- Records for the task
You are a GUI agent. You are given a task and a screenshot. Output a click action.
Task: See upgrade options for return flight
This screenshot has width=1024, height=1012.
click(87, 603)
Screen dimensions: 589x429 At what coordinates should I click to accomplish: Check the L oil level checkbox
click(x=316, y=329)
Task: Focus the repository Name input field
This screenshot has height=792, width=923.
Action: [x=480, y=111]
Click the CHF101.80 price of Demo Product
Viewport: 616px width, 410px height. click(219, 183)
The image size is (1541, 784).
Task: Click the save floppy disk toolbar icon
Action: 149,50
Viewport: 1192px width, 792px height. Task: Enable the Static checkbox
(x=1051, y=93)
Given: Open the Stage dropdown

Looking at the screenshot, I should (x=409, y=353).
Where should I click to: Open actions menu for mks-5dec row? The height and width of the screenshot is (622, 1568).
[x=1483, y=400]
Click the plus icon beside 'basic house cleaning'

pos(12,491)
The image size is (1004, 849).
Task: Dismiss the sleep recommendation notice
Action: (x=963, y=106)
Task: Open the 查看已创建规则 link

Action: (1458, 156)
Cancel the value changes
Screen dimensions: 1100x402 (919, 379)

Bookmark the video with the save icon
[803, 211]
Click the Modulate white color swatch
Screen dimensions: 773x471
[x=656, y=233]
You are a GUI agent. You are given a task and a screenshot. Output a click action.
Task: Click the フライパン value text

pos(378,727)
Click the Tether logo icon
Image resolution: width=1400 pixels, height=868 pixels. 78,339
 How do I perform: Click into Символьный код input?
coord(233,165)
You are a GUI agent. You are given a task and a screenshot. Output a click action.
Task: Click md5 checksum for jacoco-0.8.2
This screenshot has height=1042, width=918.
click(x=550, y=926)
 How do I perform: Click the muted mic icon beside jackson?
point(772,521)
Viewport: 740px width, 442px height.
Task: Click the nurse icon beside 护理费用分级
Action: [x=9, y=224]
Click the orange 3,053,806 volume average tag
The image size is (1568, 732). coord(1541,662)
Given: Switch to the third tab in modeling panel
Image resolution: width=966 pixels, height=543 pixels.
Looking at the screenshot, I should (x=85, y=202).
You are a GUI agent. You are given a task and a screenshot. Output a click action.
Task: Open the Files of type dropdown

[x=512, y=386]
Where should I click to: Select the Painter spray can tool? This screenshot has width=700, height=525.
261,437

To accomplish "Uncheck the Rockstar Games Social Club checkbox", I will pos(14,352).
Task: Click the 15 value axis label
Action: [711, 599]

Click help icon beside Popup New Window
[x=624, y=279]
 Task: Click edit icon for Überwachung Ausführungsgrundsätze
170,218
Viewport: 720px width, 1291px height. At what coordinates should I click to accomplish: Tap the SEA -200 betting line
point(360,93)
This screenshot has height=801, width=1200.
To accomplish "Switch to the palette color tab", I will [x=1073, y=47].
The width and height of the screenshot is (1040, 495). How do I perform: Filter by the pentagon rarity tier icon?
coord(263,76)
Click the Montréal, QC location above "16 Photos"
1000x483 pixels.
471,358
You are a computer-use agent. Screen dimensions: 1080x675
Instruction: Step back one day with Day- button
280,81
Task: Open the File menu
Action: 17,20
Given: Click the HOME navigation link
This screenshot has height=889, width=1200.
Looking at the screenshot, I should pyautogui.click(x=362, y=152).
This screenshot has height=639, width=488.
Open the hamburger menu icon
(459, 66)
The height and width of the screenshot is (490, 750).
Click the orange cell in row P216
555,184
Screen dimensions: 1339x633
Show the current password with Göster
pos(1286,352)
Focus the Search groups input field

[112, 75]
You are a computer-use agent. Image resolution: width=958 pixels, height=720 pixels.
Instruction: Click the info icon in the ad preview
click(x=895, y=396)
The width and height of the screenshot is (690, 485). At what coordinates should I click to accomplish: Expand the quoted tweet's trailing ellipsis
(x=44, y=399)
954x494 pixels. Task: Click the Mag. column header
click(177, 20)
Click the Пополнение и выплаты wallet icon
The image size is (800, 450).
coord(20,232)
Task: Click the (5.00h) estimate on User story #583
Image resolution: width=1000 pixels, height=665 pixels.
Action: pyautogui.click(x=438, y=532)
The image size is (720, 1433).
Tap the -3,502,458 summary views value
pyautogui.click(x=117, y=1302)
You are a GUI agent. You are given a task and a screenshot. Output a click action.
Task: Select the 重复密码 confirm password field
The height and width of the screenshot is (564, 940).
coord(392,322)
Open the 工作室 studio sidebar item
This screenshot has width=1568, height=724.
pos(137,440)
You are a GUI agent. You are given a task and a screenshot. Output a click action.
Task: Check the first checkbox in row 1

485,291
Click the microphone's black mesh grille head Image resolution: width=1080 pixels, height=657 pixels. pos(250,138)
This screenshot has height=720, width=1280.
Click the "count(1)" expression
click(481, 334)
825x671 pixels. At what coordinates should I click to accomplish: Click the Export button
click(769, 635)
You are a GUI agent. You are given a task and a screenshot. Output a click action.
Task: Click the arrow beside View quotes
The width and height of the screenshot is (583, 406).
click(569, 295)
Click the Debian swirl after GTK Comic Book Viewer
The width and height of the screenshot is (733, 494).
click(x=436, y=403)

- Task prompt
Once you have read the material above, write all of it out again exactly.

- Solution
You are a GUI agent. You are given a task and a screenshot. Output a click action.
Task: See upgrade options for return flight
This screenshot has width=1024, height=1012.
click(87, 603)
Screen dimensions: 589x429 At what coordinates should I click to accomplish: Check the L oil level checkbox
click(x=316, y=329)
Task: Focus the repository Name input field
This screenshot has height=792, width=923.
Action: [x=480, y=111]
Click the CHF101.80 price of Demo Product
Viewport: 616px width, 410px height. click(219, 183)
The image size is (1541, 784).
Task: Click the save floppy disk toolbar icon
Action: 149,50
Viewport: 1192px width, 792px height. Task: Enable the Static checkbox
(x=1051, y=93)
Given: Open the Stage dropdown

Looking at the screenshot, I should (x=409, y=353).
Where should I click to: Open actions menu for mks-5dec row? The height and width of the screenshot is (622, 1568).
[x=1483, y=400]
Click the plus icon beside 'basic house cleaning'

pos(12,491)
The image size is (1004, 849).
Task: Dismiss the sleep recommendation notice
Action: (x=963, y=106)
Task: Open the 查看已创建规则 link

Action: (1458, 156)
Cancel the value changes
Screen dimensions: 1100x402 (919, 379)

Bookmark the video with the save icon
[803, 211]
Click the Modulate white color swatch
Screen dimensions: 773x471
[x=656, y=233]
You are a GUI agent. You are given a task and a screenshot. Output a click action.
Task: Click the フライパン value text

pos(378,727)
Click the Tether logo icon
Image resolution: width=1400 pixels, height=868 pixels. 78,339
 How do I perform: Click into Символьный код input?
coord(233,165)
You are a GUI agent. You are given a task and a screenshot. Output a click action.
Task: Click md5 checksum for jacoco-0.8.2
This screenshot has height=1042, width=918.
click(x=550, y=926)
 How do I perform: Click the muted mic icon beside jackson?
point(772,521)
Viewport: 740px width, 442px height.
Task: Click the nurse icon beside 护理费用分级
Action: [x=9, y=224]
Click the orange 3,053,806 volume average tag
The image size is (1568, 732). coord(1541,662)
Given: Switch to the third tab in modeling panel
Image resolution: width=966 pixels, height=543 pixels.
Looking at the screenshot, I should (x=85, y=202).
You are a GUI agent. You are given a task and a screenshot. Output a click action.
Task: Open the Files of type dropdown

[x=512, y=386]
Where should I click to: Select the Painter spray can tool? This screenshot has width=700, height=525.
261,437

To accomplish "Uncheck the Rockstar Games Social Club checkbox", I will pos(14,352).
Task: Click the 15 value axis label
Action: [711, 599]

Click help icon beside Popup New Window
[x=624, y=279]
 Task: Click edit icon for Überwachung Ausführungsgrundsätze
170,218
Viewport: 720px width, 1291px height. At what coordinates should I click to accomplish: Tap the SEA -200 betting line
point(360,93)
This screenshot has height=801, width=1200.
To accomplish "Switch to the palette color tab", I will [x=1073, y=47].
The width and height of the screenshot is (1040, 495). How do I perform: Filter by the pentagon rarity tier icon?
coord(263,76)
Click the Montréal, QC location above "16 Photos"
1000x483 pixels.
471,358
You are a computer-use agent. Screen dimensions: 1080x675
Instruction: Step back one day with Day- button
280,81
Task: Open the File menu
Action: 17,20
Given: Click the HOME navigation link
This screenshot has height=889, width=1200.
Looking at the screenshot, I should pyautogui.click(x=362, y=152).
This screenshot has height=639, width=488.
Open the hamburger menu icon
(459, 66)
The height and width of the screenshot is (490, 750).
Click the orange cell in row P216
555,184
Screen dimensions: 1339x633
Show the current password with Göster
pos(1286,352)
Focus the Search groups input field

[112, 75]
You are a computer-use agent. Image resolution: width=958 pixels, height=720 pixels.
Instruction: Click the info icon in the ad preview
click(x=895, y=396)
The width and height of the screenshot is (690, 485). At what coordinates should I click to accomplish: Expand the quoted tweet's trailing ellipsis
(x=44, y=399)
954x494 pixels. Task: Click the Mag. column header
click(177, 20)
Click the Пополнение и выплаты wallet icon
The image size is (800, 450).
coord(20,232)
Task: Click the (5.00h) estimate on User story #583
Image resolution: width=1000 pixels, height=665 pixels.
Action: pyautogui.click(x=438, y=532)
The image size is (720, 1433).
Tap the -3,502,458 summary views value
pyautogui.click(x=117, y=1302)
You are a GUI agent. You are given a task and a screenshot. Output a click action.
Task: Select the 重复密码 confirm password field
The height and width of the screenshot is (564, 940).
coord(392,322)
Open the 工作室 studio sidebar item
This screenshot has width=1568, height=724.
pos(137,440)
You are a GUI agent. You are given a task and a screenshot. Output a click action.
Task: Check the first checkbox in row 1

485,291
Click the microphone's black mesh grille head Image resolution: width=1080 pixels, height=657 pixels. pos(250,138)
This screenshot has height=720, width=1280.
Click the "count(1)" expression
click(481, 334)
825x671 pixels. At what coordinates should I click to accomplish: Click the Export button
click(769, 635)
You are a GUI agent. You are given a task and a screenshot. Output a click action.
Task: Click the arrow beside View quotes
The width and height of the screenshot is (583, 406).
click(569, 295)
Click the Debian swirl after GTK Comic Book Viewer
The width and height of the screenshot is (733, 494).
click(x=436, y=403)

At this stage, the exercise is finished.